- 著者
-
日野 純一
- 出版者
- 京都産業大学教職課程教育センター
- 雑誌
- 京都産業大学教職研究紀要 (ISSN:18839509)
- 巻号頁・発行日
- vol.11, pp.19-49, 2016-03
近年の科学技術の進展のスピードは著しく、テクノロジー格差が人類の富の格差を生み、人類の幸不幸さえ決めている感がある。人間にとって科学技術の在り方がこれほど問われる時代はない。さらに大規模な自然災害や地球温暖化、エネルギー、食糧、水資源等にまつわる問題は、世界各国が協調、協力して英知を生み出し取り組まなければならない人類的課題である。阪神淡路大震災や東北大震災、福島原発事故問題を経験した我が国にとって、こうした人類的課題へ挑戦することが、我が国の科学技術の使命であり、世界の平和・共生に貢献するものであると考えられる。我が国がこうした使命を自覚し、これからも科学技術創造立国として持続可能な発展を続けるためには、小・中・高等学校における日本の理科教育を常に検証し、発展させていく必要がある。京都産業大学が創立50周年を迎えるにあたり、理学部に宇宙物理・気象学科を新設する。
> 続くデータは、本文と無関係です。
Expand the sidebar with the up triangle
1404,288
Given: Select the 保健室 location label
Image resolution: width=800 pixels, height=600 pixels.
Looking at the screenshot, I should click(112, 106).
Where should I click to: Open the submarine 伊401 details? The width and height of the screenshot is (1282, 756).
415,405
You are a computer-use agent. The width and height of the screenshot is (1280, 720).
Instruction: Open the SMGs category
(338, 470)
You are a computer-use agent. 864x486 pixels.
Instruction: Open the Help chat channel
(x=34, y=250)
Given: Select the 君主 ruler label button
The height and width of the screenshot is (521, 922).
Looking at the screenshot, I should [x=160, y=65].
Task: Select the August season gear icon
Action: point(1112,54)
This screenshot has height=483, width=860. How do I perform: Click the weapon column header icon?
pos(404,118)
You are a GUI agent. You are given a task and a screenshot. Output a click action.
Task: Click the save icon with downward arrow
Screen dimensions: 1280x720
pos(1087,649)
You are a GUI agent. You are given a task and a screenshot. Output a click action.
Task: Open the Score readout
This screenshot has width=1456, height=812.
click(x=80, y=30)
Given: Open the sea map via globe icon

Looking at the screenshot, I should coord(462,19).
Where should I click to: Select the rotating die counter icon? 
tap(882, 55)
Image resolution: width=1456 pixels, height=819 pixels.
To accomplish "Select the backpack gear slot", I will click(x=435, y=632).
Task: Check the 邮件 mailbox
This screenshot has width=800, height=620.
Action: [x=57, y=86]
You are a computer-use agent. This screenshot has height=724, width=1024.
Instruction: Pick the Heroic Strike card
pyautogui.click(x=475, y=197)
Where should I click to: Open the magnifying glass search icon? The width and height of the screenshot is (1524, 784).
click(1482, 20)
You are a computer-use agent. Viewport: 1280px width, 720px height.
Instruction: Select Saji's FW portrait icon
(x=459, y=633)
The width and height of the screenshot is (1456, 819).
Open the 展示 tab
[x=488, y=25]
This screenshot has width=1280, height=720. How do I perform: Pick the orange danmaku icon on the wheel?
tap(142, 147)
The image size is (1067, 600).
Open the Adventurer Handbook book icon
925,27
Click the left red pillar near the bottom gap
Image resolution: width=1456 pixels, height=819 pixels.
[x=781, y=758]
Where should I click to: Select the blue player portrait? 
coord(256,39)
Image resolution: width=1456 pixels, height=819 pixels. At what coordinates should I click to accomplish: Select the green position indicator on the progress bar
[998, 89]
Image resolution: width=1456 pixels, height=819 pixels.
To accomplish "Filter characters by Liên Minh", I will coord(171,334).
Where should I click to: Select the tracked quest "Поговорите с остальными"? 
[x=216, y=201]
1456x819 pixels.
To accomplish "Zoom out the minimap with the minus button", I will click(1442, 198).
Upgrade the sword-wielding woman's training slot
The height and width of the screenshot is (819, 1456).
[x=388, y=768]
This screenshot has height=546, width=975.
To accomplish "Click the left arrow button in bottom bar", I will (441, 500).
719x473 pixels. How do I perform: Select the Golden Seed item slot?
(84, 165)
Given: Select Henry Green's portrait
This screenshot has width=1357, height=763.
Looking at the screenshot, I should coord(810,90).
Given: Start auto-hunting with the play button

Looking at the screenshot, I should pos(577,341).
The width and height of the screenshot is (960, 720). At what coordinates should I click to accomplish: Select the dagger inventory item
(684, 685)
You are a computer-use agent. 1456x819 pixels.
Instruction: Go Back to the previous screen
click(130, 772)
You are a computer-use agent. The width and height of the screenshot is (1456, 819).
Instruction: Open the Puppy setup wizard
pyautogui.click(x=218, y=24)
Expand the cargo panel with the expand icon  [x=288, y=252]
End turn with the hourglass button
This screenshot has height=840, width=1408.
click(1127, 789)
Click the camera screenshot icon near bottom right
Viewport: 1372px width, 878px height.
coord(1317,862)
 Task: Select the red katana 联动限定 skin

高等学校理科教育の中で最も低迷していると指摘されている物理・地学分野における教育の底上げに向けた取り組みに期待したい。 また次期学習指導要領の改訂骨子案では、従来の数学と理科の枠を超え、双方の知識や技能を総合的に活用する新たな選択科目「数理探究」を高等学校で創設するとも言われている。 そこで今一度公教育として行われてきた日本の理科教育の変遷を振り返るとともに、これからの理科教育の展望について考察してみる。